During a recent job interview, I was asked to give a solution to the following problem:
Given a string s
(without spaces) and a dictionary, return the words in the dictionary that compose the string.
For example, s= peachpie, dic= {peach, pie}, result={peach, pie}
.
I will ask the the decision variation of this problem:
if
s
can be composed of words in the dictionary returnyes
, otherwise returnno
.
My solution to this was in backtracking (written in Java)
public static boolean words(String s, Set<String> dictionary)
{
if ("".equals(s))
return true;
for (int i=0; i <= s.length(); i++)
{
String pre = prefix(s,i); // returns s[0..i-1]
String suf = suffix(s,i); // returns s[i..s.len]
if (dictionary.contains(pre) && words(suf, dictionary))
return true;
}
return false;
}
public static void main(String[] args) {
Set<String> dic = new HashSet<String>();
dic.add("peach");
dic.add("pie");
dic.add("1");
System.out.println(words("peachpie1", dic)); // true
System.out.println(words("peachpie2", dic)); // false
}
What is the time complexity of this solution? I'm calling recursively in the for loop, but only for the prefix's that are in the dictionary.
Any idea's?
You can easily create a case where program takes at least exponential time to complete. Let's just take a word aaa...aaab
, where a
is repeated n
times. Dictionary will contain only two words, a
and aa
.
b
in the end ensure that function never finds a match and thus never exits prematurely.
On each words
execution, two recursive calls will be spawned: with suffix(s, 1)
and suffix(s, 2)
. Execution time, therefore, grows like fibonacci numbers: t(n) = t(n - 1) + t(n - 2)
. (You can verify it by inserting a counter.) So, complexity is certainly not polynomial. (and this is not even the worst possible input)
But you can easily improve your solution with Memoization. Notice, that output of function words
depends on one thing only: at which position in original string we're starting. E.e., if we have a string abcdefg
and words(5)
is called, it doesn't matter how exactly abcde
is composed (as ab+c+de
or a+b+c+d+e
or something else). Thus, we don't have to recalculate words("fg")
each time.
In the primitive version, this can be done like this
public static boolean words(String s, Set<String> dictionary) {
if (processed.contains(s)) {
// we've already processed string 's' with no luck
return false;
}
// your normal computations
// ...
// if no match found, add 's' to the list of checked inputs
processed.add(s);
return false;
}
PS Still, I do encourage you to change words(String)
to words(int)
. This way you'll be able to store results in array and even transform the whole algorithm to DP (which would make it much simpler).
edit 2
Since I have not much to do besides work, here's the DP (dynamic programming) solution.
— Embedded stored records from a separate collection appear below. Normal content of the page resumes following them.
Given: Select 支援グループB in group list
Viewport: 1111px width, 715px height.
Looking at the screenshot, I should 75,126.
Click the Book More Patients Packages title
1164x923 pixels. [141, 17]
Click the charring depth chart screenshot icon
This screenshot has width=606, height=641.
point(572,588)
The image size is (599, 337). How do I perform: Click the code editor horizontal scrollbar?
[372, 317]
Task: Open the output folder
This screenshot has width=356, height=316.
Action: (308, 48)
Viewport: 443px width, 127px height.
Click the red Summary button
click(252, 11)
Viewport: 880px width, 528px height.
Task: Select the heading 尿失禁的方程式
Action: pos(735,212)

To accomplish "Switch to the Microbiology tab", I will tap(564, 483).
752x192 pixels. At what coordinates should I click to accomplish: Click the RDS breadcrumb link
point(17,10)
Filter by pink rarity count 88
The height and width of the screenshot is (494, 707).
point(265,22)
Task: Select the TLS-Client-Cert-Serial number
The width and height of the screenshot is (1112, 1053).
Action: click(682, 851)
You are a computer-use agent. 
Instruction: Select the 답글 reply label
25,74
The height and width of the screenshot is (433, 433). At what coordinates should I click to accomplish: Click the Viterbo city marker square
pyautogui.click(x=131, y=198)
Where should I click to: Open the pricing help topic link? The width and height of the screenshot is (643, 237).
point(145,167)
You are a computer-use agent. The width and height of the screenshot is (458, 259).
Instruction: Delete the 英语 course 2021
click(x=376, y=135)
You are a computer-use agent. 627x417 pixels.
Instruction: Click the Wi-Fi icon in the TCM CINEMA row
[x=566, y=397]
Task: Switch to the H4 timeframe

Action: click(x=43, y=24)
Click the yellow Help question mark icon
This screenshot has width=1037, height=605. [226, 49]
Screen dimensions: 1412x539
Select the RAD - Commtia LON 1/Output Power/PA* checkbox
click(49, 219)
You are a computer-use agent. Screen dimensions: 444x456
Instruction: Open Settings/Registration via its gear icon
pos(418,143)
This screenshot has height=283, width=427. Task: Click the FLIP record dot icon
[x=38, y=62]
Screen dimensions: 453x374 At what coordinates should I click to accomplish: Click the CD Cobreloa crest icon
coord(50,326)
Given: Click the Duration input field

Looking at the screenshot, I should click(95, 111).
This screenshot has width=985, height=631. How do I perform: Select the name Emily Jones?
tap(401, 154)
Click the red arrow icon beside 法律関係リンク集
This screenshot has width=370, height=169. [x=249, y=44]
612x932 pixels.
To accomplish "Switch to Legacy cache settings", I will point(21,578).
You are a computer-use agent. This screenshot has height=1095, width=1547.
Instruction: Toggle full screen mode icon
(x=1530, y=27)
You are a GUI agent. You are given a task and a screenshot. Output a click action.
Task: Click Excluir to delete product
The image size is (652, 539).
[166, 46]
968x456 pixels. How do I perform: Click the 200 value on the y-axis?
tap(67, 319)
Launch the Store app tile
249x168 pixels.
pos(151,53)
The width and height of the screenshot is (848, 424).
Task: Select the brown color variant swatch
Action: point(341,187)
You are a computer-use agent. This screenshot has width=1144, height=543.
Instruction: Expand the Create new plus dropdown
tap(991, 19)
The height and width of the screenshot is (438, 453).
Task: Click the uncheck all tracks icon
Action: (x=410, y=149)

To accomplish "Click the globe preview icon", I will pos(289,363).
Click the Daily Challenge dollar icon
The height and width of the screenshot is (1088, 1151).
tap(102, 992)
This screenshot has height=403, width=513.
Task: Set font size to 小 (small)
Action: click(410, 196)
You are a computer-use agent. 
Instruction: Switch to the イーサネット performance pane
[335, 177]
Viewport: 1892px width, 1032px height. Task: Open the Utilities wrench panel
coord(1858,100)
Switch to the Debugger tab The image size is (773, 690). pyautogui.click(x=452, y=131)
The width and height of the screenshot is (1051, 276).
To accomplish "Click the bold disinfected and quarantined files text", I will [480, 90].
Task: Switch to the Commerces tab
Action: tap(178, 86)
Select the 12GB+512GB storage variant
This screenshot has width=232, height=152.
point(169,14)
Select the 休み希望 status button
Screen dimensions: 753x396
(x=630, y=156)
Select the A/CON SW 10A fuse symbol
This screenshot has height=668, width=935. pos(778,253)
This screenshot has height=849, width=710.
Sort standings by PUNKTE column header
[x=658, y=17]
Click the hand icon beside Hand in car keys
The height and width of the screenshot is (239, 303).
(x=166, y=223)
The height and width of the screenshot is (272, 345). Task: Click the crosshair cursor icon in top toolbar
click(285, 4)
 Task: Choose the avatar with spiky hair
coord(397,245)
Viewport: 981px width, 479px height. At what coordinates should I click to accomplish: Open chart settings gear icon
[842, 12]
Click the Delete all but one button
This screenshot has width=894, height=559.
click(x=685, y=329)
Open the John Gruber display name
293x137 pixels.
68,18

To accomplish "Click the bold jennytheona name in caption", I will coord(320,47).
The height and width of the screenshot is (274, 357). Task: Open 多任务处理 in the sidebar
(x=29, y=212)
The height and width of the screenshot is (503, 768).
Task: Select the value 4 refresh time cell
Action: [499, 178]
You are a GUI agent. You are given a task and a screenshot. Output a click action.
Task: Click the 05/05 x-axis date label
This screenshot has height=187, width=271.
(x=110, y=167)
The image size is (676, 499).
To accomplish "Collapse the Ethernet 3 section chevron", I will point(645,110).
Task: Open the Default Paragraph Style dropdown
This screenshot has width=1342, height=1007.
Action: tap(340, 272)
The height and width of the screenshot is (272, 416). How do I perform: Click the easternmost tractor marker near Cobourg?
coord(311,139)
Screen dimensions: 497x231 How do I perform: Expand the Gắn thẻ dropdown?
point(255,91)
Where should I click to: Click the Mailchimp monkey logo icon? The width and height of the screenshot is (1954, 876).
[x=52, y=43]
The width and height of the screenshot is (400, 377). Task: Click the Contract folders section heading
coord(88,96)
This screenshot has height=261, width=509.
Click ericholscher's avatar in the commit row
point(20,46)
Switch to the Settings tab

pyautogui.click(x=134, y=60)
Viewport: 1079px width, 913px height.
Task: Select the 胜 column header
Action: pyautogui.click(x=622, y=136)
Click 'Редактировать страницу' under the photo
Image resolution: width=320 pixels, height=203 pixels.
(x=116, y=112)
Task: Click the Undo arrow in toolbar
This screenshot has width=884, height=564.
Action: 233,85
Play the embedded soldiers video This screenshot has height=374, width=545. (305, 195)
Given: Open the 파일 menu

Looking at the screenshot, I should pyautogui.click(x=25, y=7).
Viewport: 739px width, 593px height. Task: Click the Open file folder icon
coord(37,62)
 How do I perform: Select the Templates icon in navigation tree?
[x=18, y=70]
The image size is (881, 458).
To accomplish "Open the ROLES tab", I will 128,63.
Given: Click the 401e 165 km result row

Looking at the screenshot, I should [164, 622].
Same idea as above.
String s = "peachpie1";
int n = s.length();
boolean[] a = new boolean[n + 1];
// a[i] tells whether s[i..n-1] can be composed from words in the dictionary
a[n] = true; // always can compose empty string
for (int start = n - 1; start >= 0; --start) {
for (String word : dictionary) {
if (start + word.length() <= n && a[start + word.length()]) {
// check if 'word' is a prefix of s[start..n-1]
String test = s.substring(start, start + word.length());
if (test.equals(word)) {
a[start] = true;
break;
}
}
}
}
System.out.println(a[0]);